Work instructions:
The answer must be an exact copy of the lines from the one with "This screenshot has height=617, width=713." to the last line of the entries below, both included, and must contain no pictures.

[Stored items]
--------------------------------------------------
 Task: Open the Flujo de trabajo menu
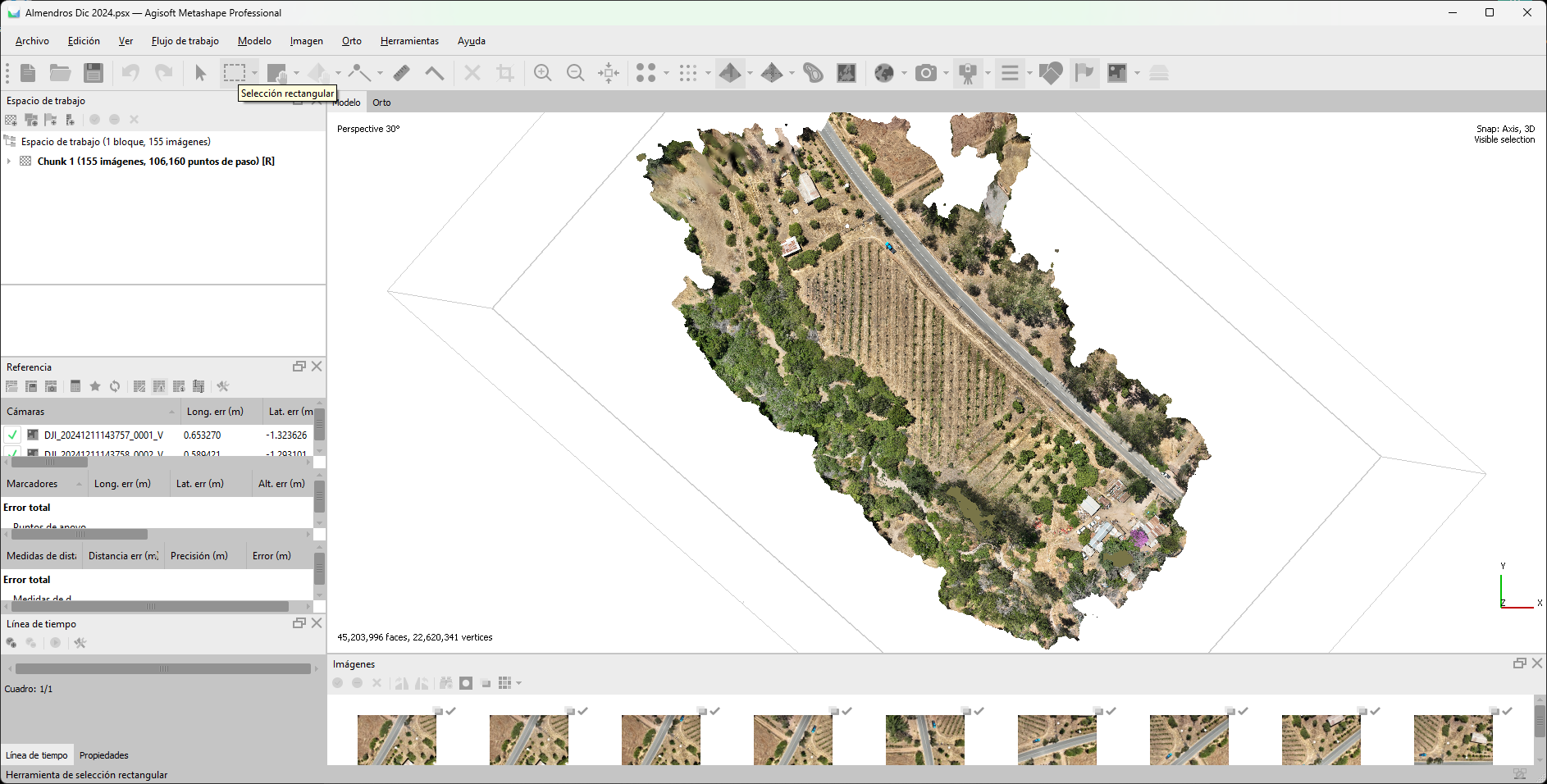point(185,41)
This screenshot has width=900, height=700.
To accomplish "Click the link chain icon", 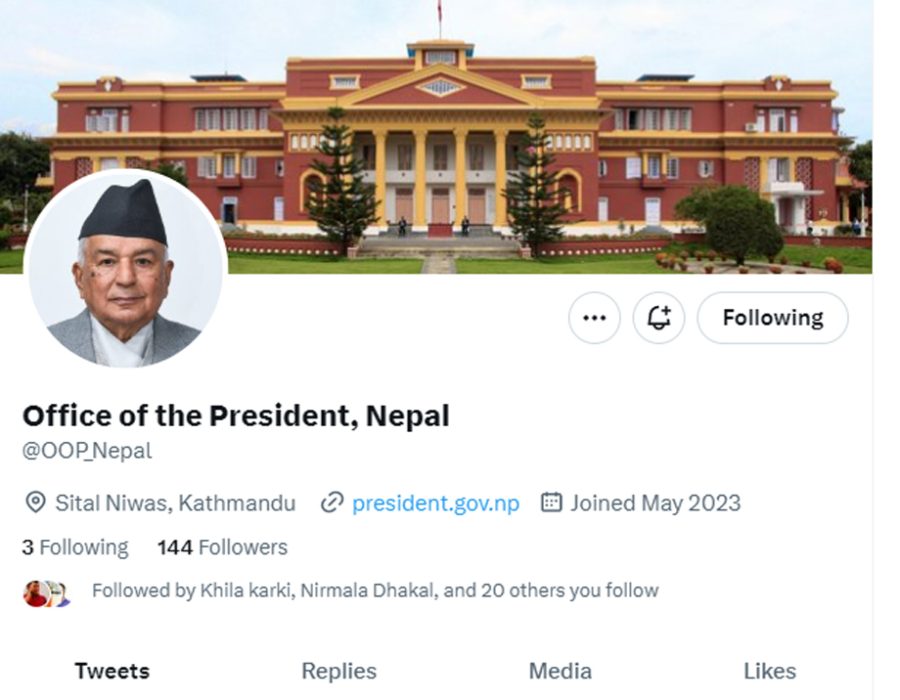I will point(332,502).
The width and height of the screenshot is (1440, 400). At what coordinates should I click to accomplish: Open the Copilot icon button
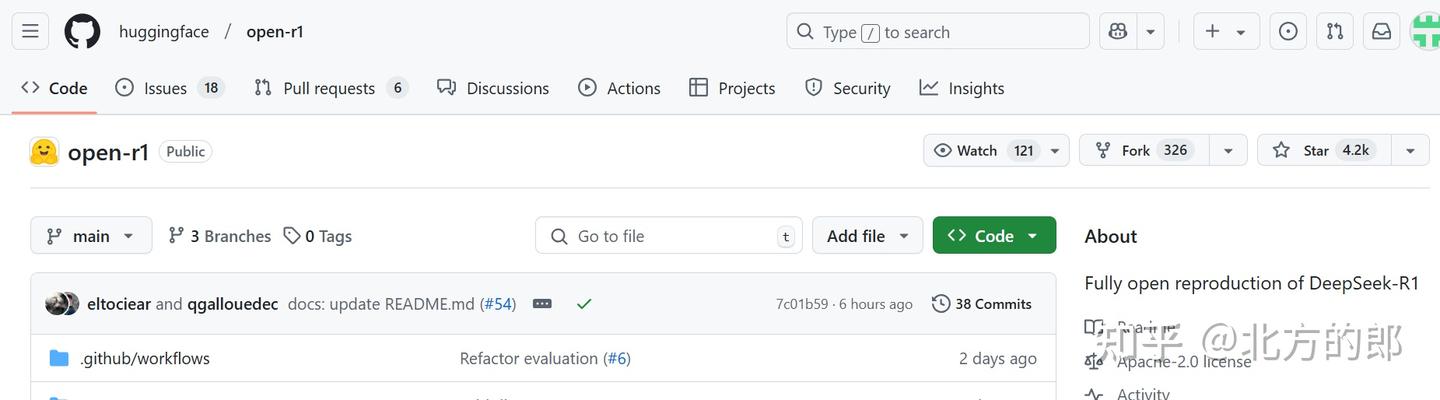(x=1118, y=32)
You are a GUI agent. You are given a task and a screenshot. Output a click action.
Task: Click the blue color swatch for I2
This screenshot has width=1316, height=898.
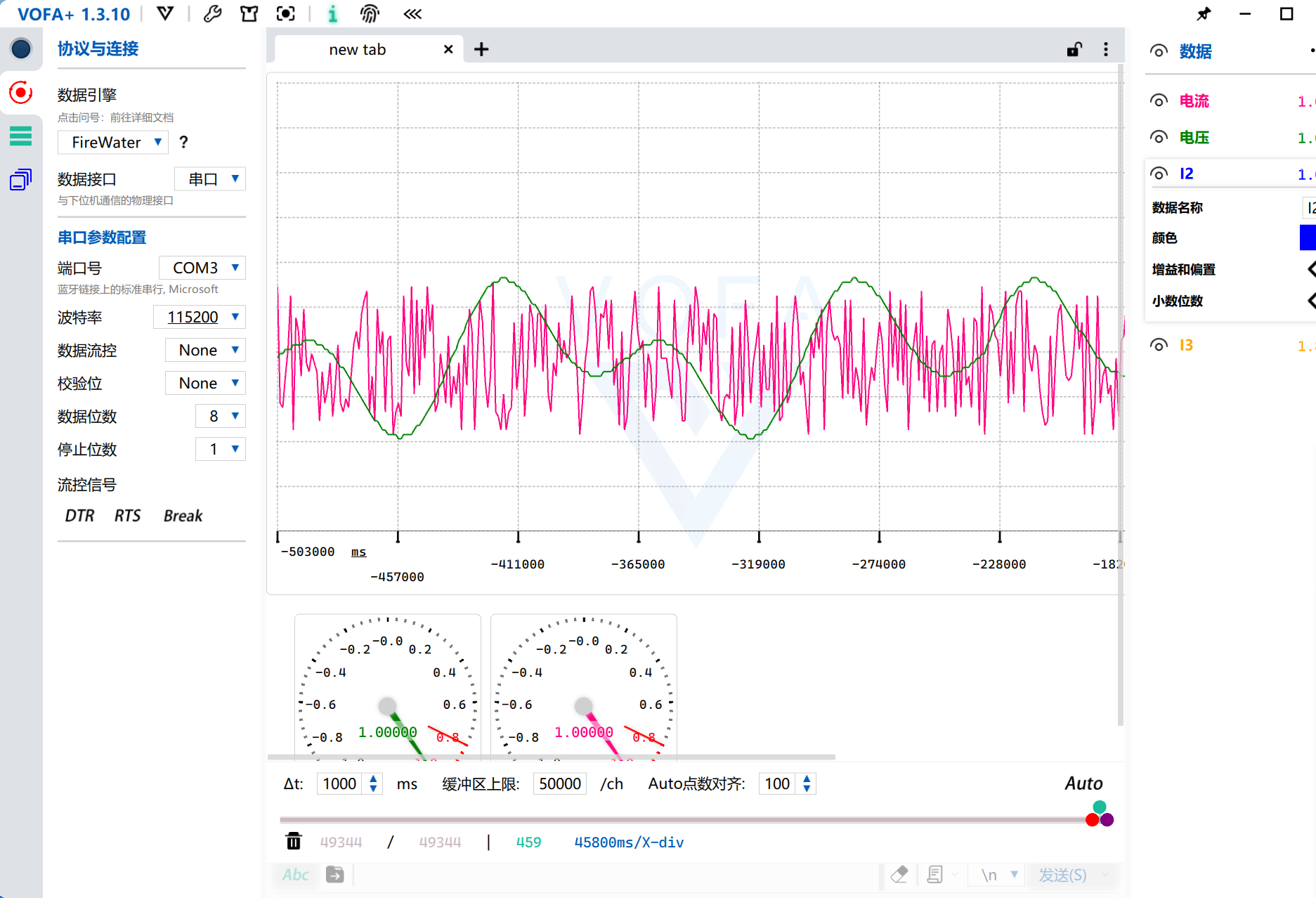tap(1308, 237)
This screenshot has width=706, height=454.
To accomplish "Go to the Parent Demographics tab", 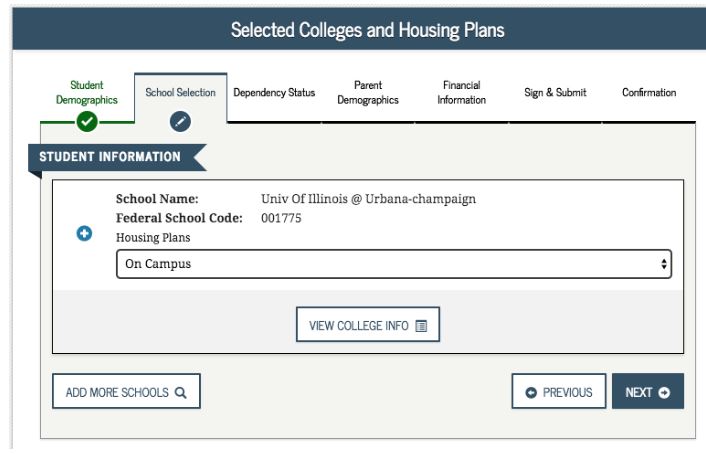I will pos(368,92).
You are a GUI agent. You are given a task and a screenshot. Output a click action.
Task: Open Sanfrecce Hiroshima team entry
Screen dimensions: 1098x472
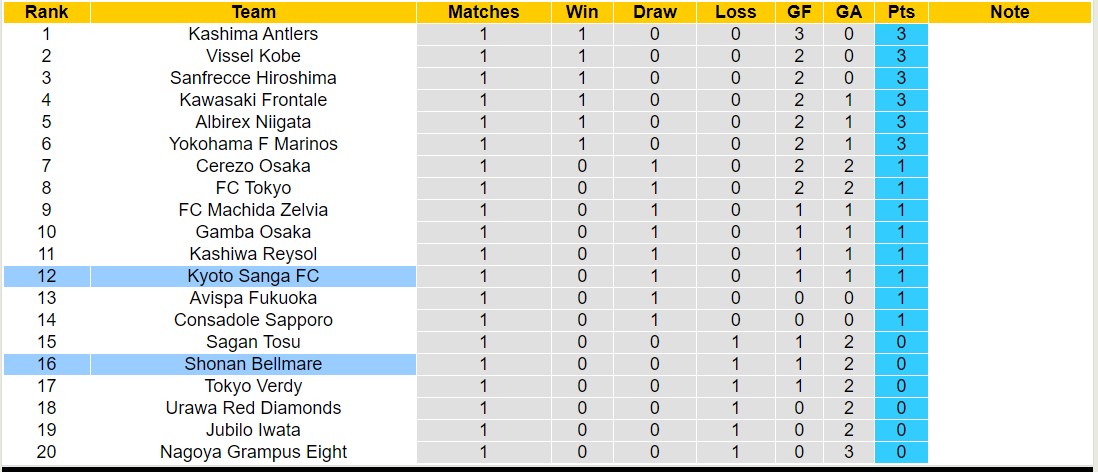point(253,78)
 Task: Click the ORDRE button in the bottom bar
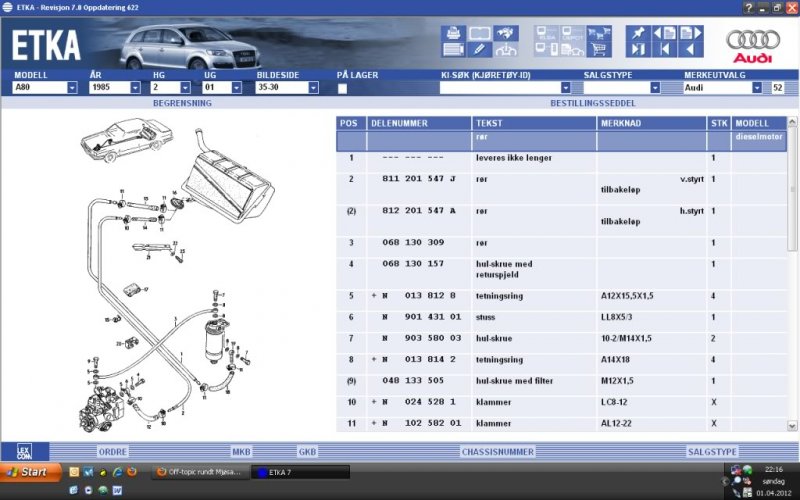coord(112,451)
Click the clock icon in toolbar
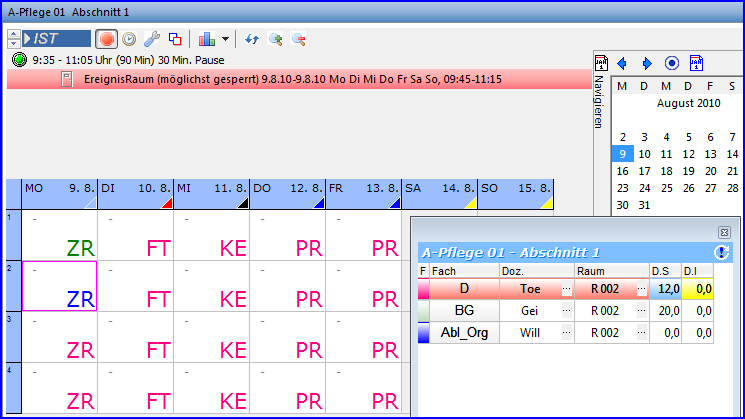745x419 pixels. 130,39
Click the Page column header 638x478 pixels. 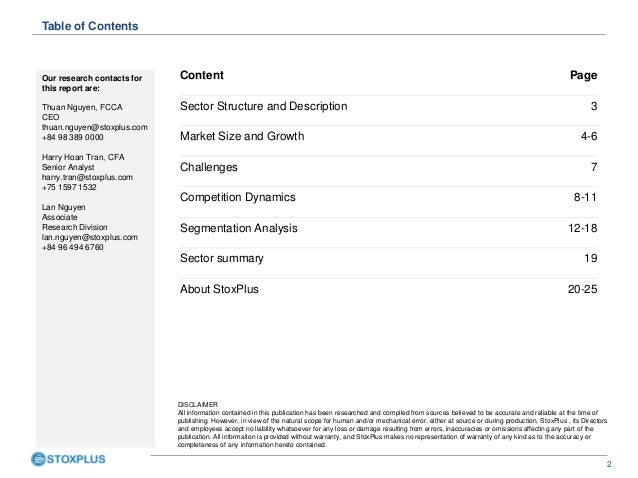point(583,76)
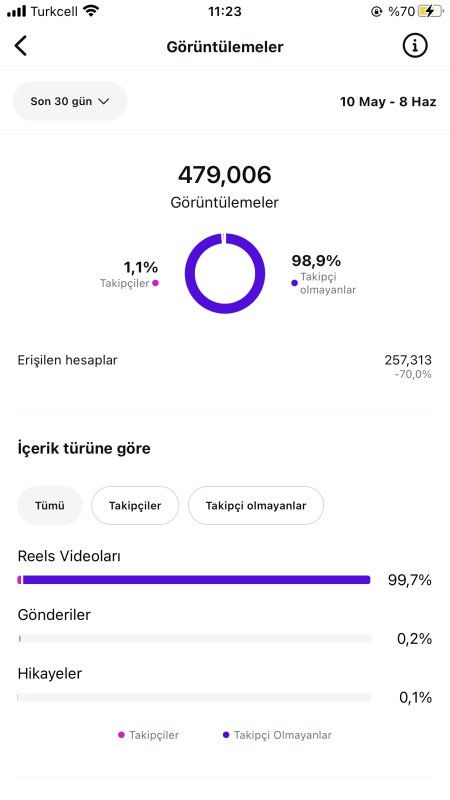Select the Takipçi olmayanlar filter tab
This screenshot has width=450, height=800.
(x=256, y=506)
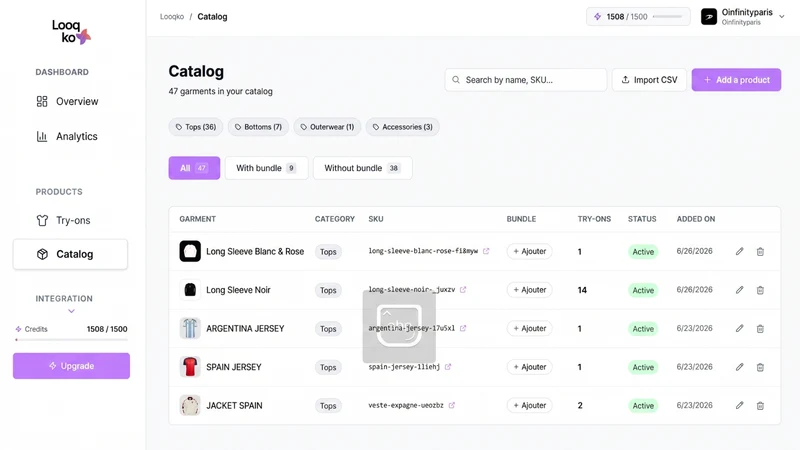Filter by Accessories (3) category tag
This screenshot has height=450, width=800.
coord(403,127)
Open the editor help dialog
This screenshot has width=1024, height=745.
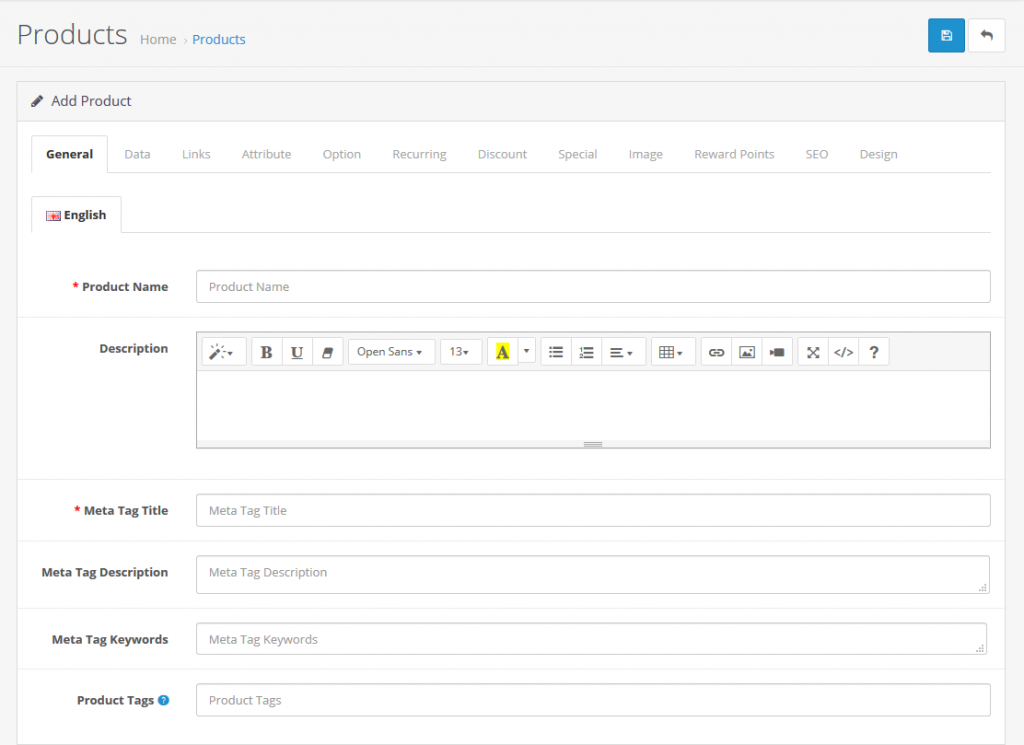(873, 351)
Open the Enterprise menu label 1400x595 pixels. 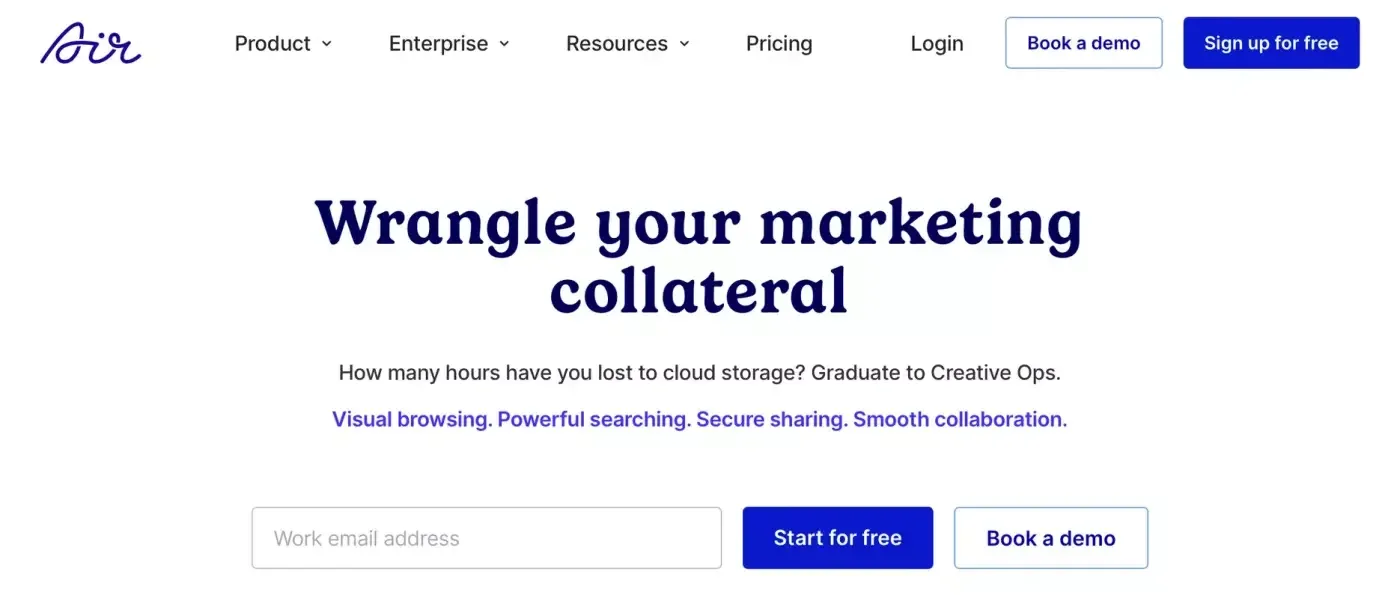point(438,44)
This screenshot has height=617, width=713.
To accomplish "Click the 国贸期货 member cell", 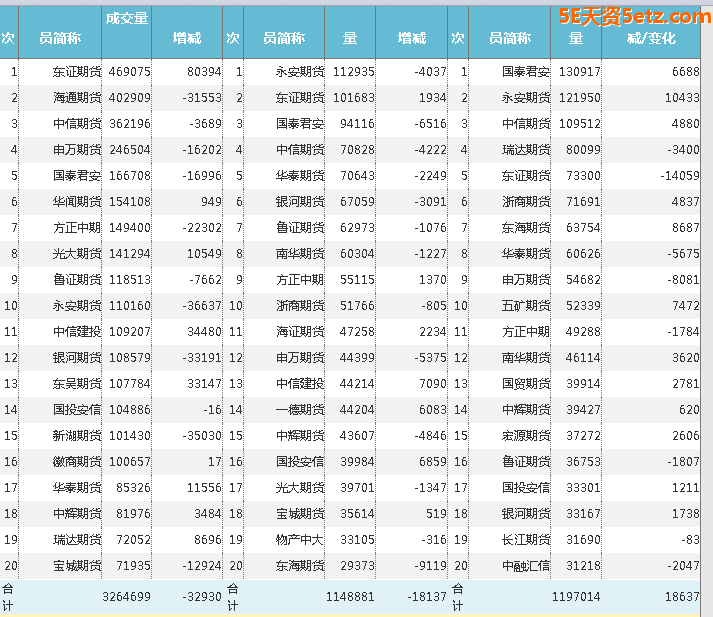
--------------------------------------------------
Written response:
This screenshot has height=617, width=713.
To accomplish "Click the 国贸期货 member cell", 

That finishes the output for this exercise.